## What is expected
For the records below, print the lines from the line with "Given: Click the magnifying glass search icon" through the line with "Viewport: 824px width, 555px height." exactly as written; include both end lines and exclude the rest.

## Information given
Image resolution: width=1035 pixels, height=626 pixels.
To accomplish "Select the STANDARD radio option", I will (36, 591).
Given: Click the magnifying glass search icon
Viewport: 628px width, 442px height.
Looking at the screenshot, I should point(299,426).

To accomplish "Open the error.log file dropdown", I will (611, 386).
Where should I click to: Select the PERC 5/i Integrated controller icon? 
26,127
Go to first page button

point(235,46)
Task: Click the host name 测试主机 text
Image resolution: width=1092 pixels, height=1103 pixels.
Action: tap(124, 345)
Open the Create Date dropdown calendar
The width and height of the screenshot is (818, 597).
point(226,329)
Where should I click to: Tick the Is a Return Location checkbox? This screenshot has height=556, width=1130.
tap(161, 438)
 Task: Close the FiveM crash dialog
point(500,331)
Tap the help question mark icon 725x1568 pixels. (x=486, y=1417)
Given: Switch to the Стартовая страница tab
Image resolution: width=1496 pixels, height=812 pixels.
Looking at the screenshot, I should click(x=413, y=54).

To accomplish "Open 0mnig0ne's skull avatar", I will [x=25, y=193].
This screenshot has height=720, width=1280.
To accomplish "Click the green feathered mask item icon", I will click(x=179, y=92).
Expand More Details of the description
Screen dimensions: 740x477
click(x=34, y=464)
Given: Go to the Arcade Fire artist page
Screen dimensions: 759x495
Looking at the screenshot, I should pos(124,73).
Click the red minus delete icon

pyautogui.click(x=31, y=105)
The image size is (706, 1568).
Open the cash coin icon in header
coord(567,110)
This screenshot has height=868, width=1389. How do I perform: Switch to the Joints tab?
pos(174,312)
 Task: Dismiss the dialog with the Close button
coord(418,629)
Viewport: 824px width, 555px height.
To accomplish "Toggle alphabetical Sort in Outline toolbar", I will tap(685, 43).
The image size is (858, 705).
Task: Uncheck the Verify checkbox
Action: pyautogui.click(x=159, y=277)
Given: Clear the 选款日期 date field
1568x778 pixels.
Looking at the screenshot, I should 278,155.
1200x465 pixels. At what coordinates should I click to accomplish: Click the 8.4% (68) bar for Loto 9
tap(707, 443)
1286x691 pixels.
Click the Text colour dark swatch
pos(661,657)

## Answer box
Given: Click the magnifying glass search icon
Viewport: 628px width, 442px height.
Looking at the screenshot, I should point(299,426).

To accomplish "Open the error.log file dropdown", I will (611, 386).
Where should I click to: Select the PERC 5/i Integrated controller icon? 
26,127
Go to first page button

point(235,46)
Task: Click the host name 测试主机 text
Image resolution: width=1092 pixels, height=1103 pixels.
Action: tap(124, 345)
Open the Create Date dropdown calendar
The width and height of the screenshot is (818, 597).
point(226,329)
Where should I click to: Tick the Is a Return Location checkbox? This screenshot has height=556, width=1130.
tap(161, 438)
 Task: Close the FiveM crash dialog
point(500,331)
Tap the help question mark icon 725x1568 pixels. (x=486, y=1417)
Given: Switch to the Стартовая страница tab
Image resolution: width=1496 pixels, height=812 pixels.
Looking at the screenshot, I should click(x=413, y=54).

To accomplish "Open 0mnig0ne's skull avatar", I will [x=25, y=193].
This screenshot has height=720, width=1280.
To accomplish "Click the green feathered mask item icon", I will click(x=179, y=92).
Expand More Details of the description
Screen dimensions: 740x477
click(x=34, y=464)
Given: Go to the Arcade Fire artist page
Screen dimensions: 759x495
Looking at the screenshot, I should pos(124,73).
Click the red minus delete icon

pyautogui.click(x=31, y=105)
The image size is (706, 1568).
Open the cash coin icon in header
coord(567,110)
This screenshot has height=868, width=1389. How do I perform: Switch to the Joints tab?
pos(174,312)
 Task: Dismiss the dialog with the Close button
coord(418,629)
Viewport: 824px width, 555px height.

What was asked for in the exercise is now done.